Besides being an eyesore, litter can disrupt the ecosystem and make neighborhoods seem nasty and neglected. It can also attract different insects and rodents and can carry diseases. This can be harmful to animals and children, who might pick up dirty trash or even ingest it.
“Animals can mistake it for food,” said Gray-Patterson. “So not only are you doing an activity helping your neighborhood, but you’re helping the animals and natural ecosystem.”
Getting families and neighborhoods involved in a community cleanup also can lay the groundwork for future waste-reducing efforts. A cleanup can also bring a sense of togetherness and responsibility to keep the local areas safe and clean.
‘Boca Save Our Beaches’ is encouraging families to be a ‘COVID Trash Hero’ and bring positivity to the environment. They’re using the hashtag ‘#COVIDTrashHero’ and ‘Boca Save Our Beaches’ is inciting the social media hashtag in photos of families and kids helping to pick up littered items to spread awareness.

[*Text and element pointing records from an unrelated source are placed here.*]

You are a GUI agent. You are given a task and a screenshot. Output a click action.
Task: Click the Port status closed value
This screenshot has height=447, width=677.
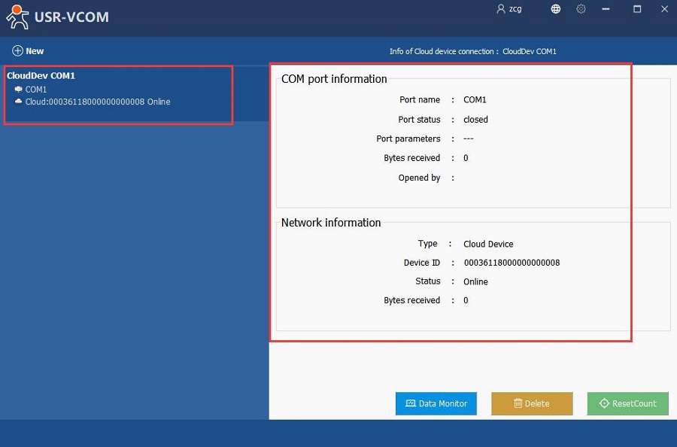pos(477,119)
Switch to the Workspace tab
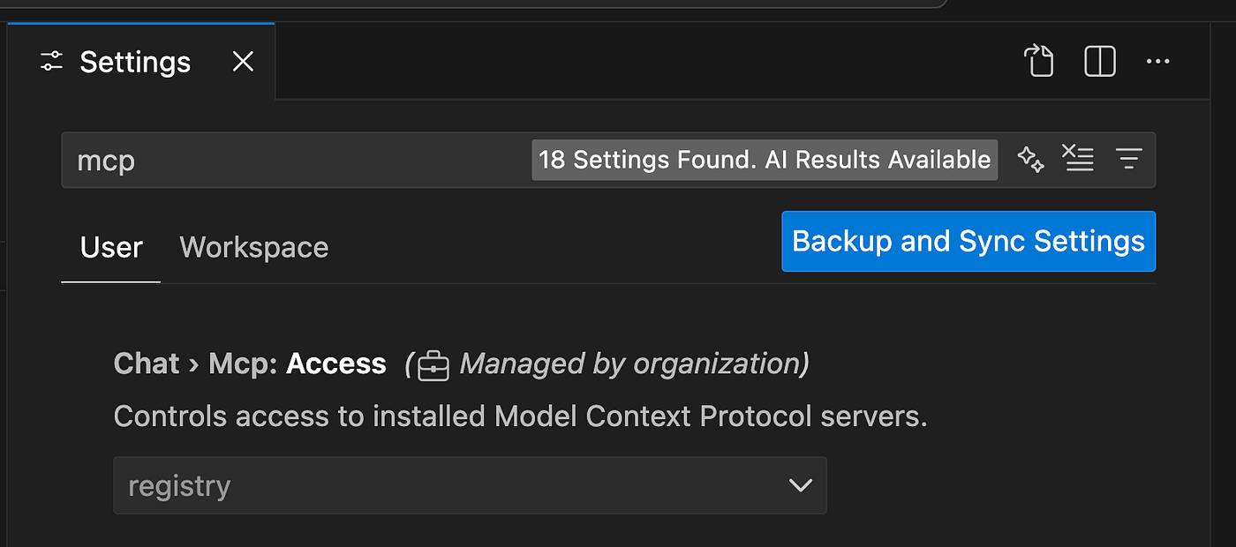The height and width of the screenshot is (547, 1236). click(253, 247)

It might seem a bit overwhelming to tackle the trash problem in small groups or even alone. But even small efforts can lead to an improvement in the local environment.
“We can come together and think about how we can improve the environment overall and be a part of the global movement,” said Gray-Patterson. “With parents and kids at home, why not take a walk around lunchtime? Get some fresh air and educate on how to be a helping hand. Even if it’s small the act is never wasted and you can enjoy what we have here in the sunshine.”